Vemos que educar cada vez mais se distancia do senso comum que é o de ‘tornar o outro muito parecido comigo ou com meus hábitos e costumes, que aceito como possíveis para o relacionamento na nossa sociedade’. Foge do esquema de que o índio - ou qualquer outro povo - tem de aprender nossos usos e costumes e ficar com estes usos e costumes porque, sob o nosso ponto de vista, são os melhores.
Diversas vezes acreditamos que ensinar a ler, interpretar e escrever faz um grande bem as comunidades de tradição oral. Mas,

“ a luta contra o analfabetismo confunde-se, assim, com o fortalecimento do controle dos cidadãos pelo Poder. Pois é preciso que todos saibam ler para que este possa afirmar: ninguém deve alegar que desobedece a lei’. Levi-Strauss (1996)

Educar deixará livre o educando para escolher o seu caminho, dentro das curiosidades e desejos que o façam ir a busca de mais conhecimentos. Conhecimentos estes que podem ser obtidos através do diálogo simétrico, sem imposição, sem desejos de acrescentar algo mais, como se fôssemos sabedores de um conhecimento que tem algo mais.

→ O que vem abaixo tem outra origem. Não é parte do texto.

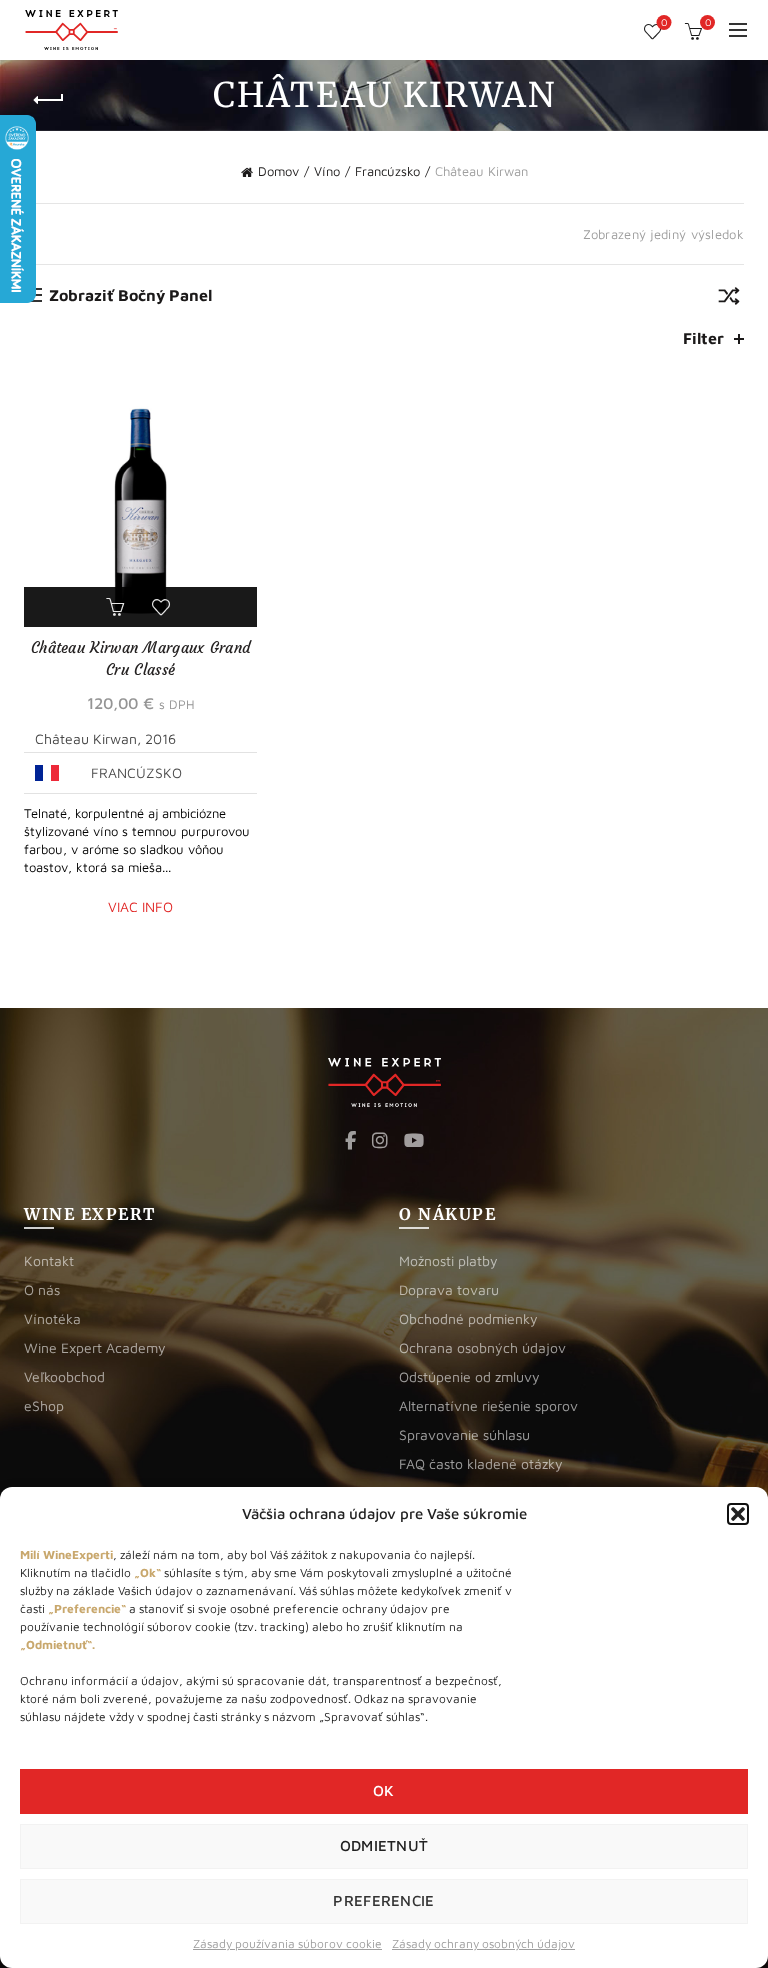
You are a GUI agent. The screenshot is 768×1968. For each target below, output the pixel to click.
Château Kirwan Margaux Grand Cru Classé (140, 658)
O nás (42, 1289)
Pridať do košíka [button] (118, 607)
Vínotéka (52, 1318)
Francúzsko (387, 171)
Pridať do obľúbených (164, 607)
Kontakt (49, 1260)
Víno (327, 171)
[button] (738, 1514)
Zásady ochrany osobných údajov (483, 1943)
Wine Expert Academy (95, 1347)
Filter (703, 338)
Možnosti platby (448, 1260)
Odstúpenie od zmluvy (469, 1376)
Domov (278, 171)
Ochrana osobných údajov (482, 1347)
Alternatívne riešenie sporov (488, 1405)
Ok (384, 1790)
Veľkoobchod (64, 1376)
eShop (44, 1405)
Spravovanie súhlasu (464, 1434)
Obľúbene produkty (664, 22)
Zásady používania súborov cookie (287, 1943)
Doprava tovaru (449, 1289)
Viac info (140, 906)
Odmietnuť (384, 1845)
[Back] (49, 100)
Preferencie (383, 1900)
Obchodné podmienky (468, 1318)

Educar será um processo intra e inter- retro - relacional sócio – político – cultural – econômico – ecológico,  que enxergará o educando como um todo.
Educar matematicamente será desenvolver, neste diálogo simétrico, formas de um diálogo franco, aberto, que exigirá do educador e do educando um crescer no conhecimento da arte ou técnica de explicar, de compreender, de entender, de interpretar, de relacionar, de manejar e lidar com o entorno sociocultural.
Será muito importante que haja uma inter/intra-relação entre as etnomatemáticas, pois cada etnomatemática conhecida e apreendida exigirá uma maior abertura aos novos conhecimentos e o possível diálogo entre os grupos sociais que a produzem, quando apreendidos, se tornará mais próximo e compreensível.
À medida que conhecemos a etnomatemática de um grupo social, este grupo social passa a fazer parte de nós e seus hábitos e costumes serão respeitados, não serão folclore e nem tidos como ‘menores’, necessitando de uma reeducação.
Portanto, para o etnomatemático, a educação indígena pode se realizar com a presença do educador não-índio, não para transferir qualquer tipo ou modelo de conteúdo, mas para que, no diálogo com os povos indígenas, eles possam reconhecer como científicas as construções produzidas por seus antepassados, e - através destas produções científicas - compreenderem como se denominam na nossa cultura. O etnomatemático deve reconhecer a produção científica e educacional dos povos indígenas (produção esta milenar), como uma entre tantas outras produzidas por grupos sociais diferenciados.
 Quanto à postura do educador: deverá fazer um exercício consigo mesmo, para respeitar a cultura diferente do outro e solidarizar-se com ela. Isto envolverá um exercício também no campo do poder, pois, se respeito e me solidarizo com a construção do conhecimento do outro diferente, meu saber e fazer não é superior e nem inferior ao do outro, desmistificando assim o ditado popular ‘quem lê sabe mais’.
Quanto às relações econômicas: é bem mais sério. Geralmente, os projetos voltados para a educação dos povos indígenas ficam bem caros e desenvolver o ensino pelo método educacional da etnomatemática exigirá um tempo sem fim, uma vez que este contato e este diálogo se processam lentamente. A ‘lentidão’ do processo se dá devido à necessidade do tempo para melhor compreensão da realidade de ambas as direções, dos índios para com a nossa cultura e nossa para com a cultura indígena. Exigirá que o educador realmente acredite neste diálogo e neste processo educacional e, muitas vezes, terá de ‘gastar do seu tempo e do seu bolso’ para que possa mostrar a validez de tal processo educacional.
Para as ‘festividades’ dos 500 anos de invasão, destruição e exploração dos povos indígenas - contato cultural que dizimou a população indígena do Brasil e de todo continente latino-americano - temos que pensar em um processo educacional que não continue explorando, dizimando e destruindo estes povos, pois
“Até os objetos mais simples, seja um ralador de mandioca, tem uma imensa carga semântica. Do ponto de vista indígena, a criação de seus objetos não é humana. Os protótipos foram criados pelos demiurgos no tempo da criação do mundo. O copyright desses objetos é sobrenatural, é divino. Esses objetos transportam o poder divino dos seres que os criaram. Não são feitos para ser apreciados, mas para agirem. São objetos que servem para transformar a realidade...Quando um índio manipula um material, ele está a manipular energia cósmica. Quando ele fabrica alguma coisa, implica duas obras: uma obra técnica, que é um saber artesanal, e a manipulação de energias cósmicas.” Carvalho (2000)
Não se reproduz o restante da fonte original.